RU2166678C2 - Method of assembled bearing running-in and device for its embodiment - Google Patents

Abstract

FIELD: running-in of bearings. SUBSTANCE: skewing of outer race relative to inner race is created in process of bearing running-in so that transverse planes of their symmetry cross in center of bearing symmetry. As a result of forced rotation of outer and inner races out their axes, corunning-in with inherent set of solids of revolution is effected. Bearing running-in device has working shaft positioned in body on two supports. Supports consist of bearings to be run in installed in process bearings. The latter are mounted in body so that their axes of rotation cross in its plane of symmetry. Working shaft is arranged inside hollow shaft positioned in body on coaxial bearing supports. It is provided with V-shaped groove for arrangement of drive belt in it. Slotted ends of hollow shaft interact with slotted ends of inner races of process bearings. Nut is provided on threaded end of working shaft for fixing of bearings in operating position. EFFECT: enhanced durability of bearings, enhanced running-in efficiency. 2 cl, 2 dwg

Description

 The invention relates to mechanical engineering and can be used in the bearing industry for the manufacture of rolling bearings of increased durability and reliability.

 Known devices [1] and methods [2, 3] the running-in of rolling bearings in assembled form, providing an increase in their performance.
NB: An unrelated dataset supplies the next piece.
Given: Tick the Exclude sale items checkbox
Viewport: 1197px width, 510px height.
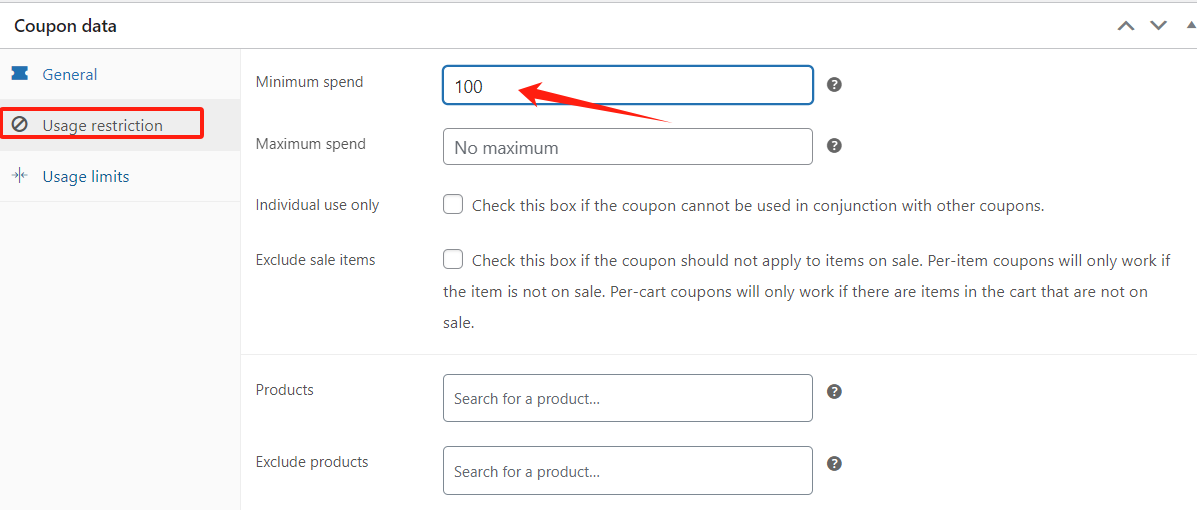Looking at the screenshot, I should pos(453,260).
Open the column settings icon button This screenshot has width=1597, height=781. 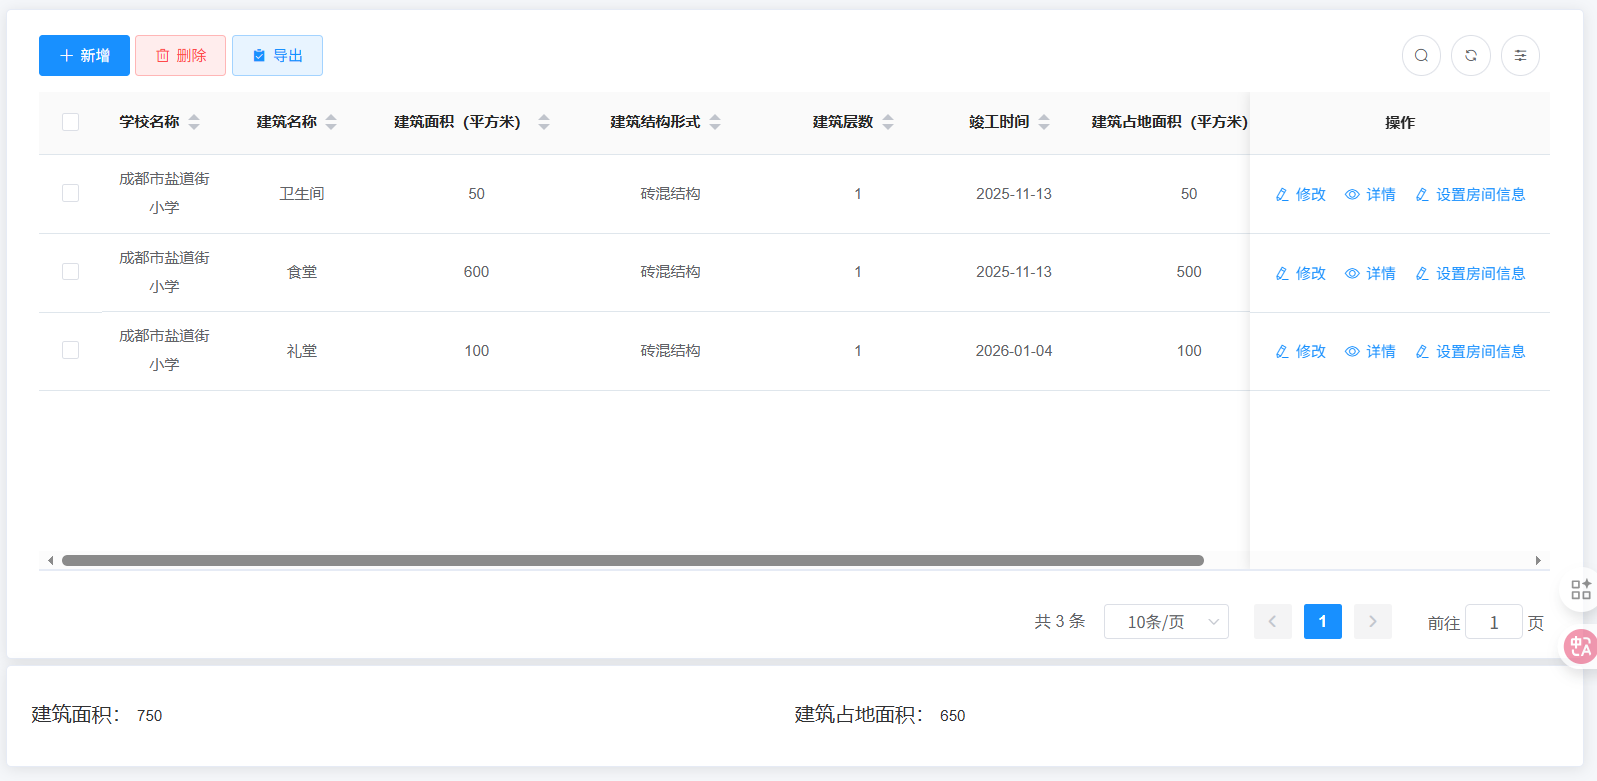(x=1520, y=56)

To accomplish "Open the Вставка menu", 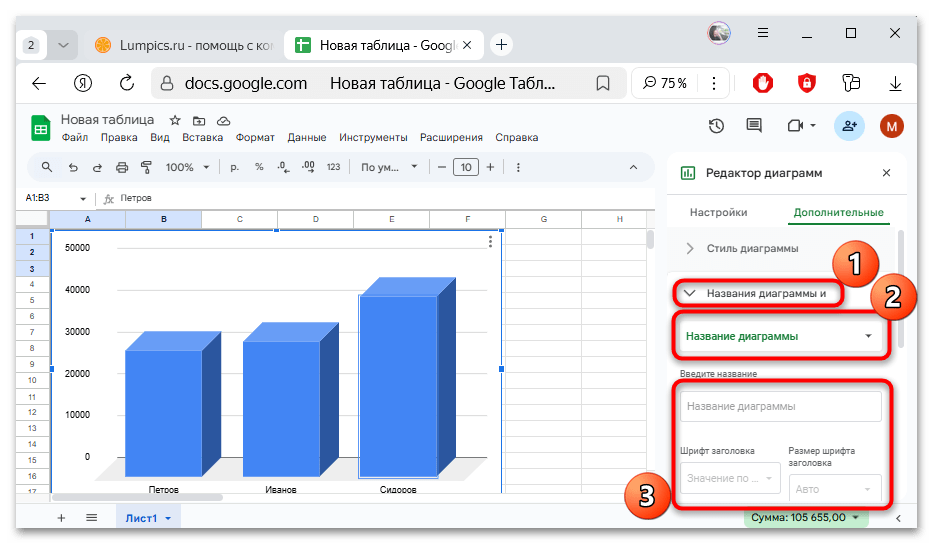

However, these methods and devices have low productivity as a result of the fact that only one bearing is subjected to processing during one installation, and have a low forming ability. In addition, their technological capabilities are limited, because they are intended only for rolling ball bearings and do not allow running in bearings of other types, for example roller ones.

 The prototype is a well-known method for processing raceways of bearing rings with balls [4], in which a rotating cone is introduced into a rotating outer ring with a set of balls, which creates operating pressure in the processing zone and ensures slippage at the contact areas, balls and raceways. This method allows the running-in of one of the rings, which provides only a slight increase in the performance of the bearing. In addition, the method is not applicable for the processing of raceways of roller bearings, which narrows the scope of its application.

 The closest in technical essence and the achieved effect of the claimed solution is a device for rolling ball bearings [5], containing a vertical shaft located in the housing on two bearings, one of which is technological, consisting of two bearings installed in each other, between which there is an eccentric sleeve, the other is a working one, which serves to install a rolling bearing and containing a device for axial loading of a rolling bearing.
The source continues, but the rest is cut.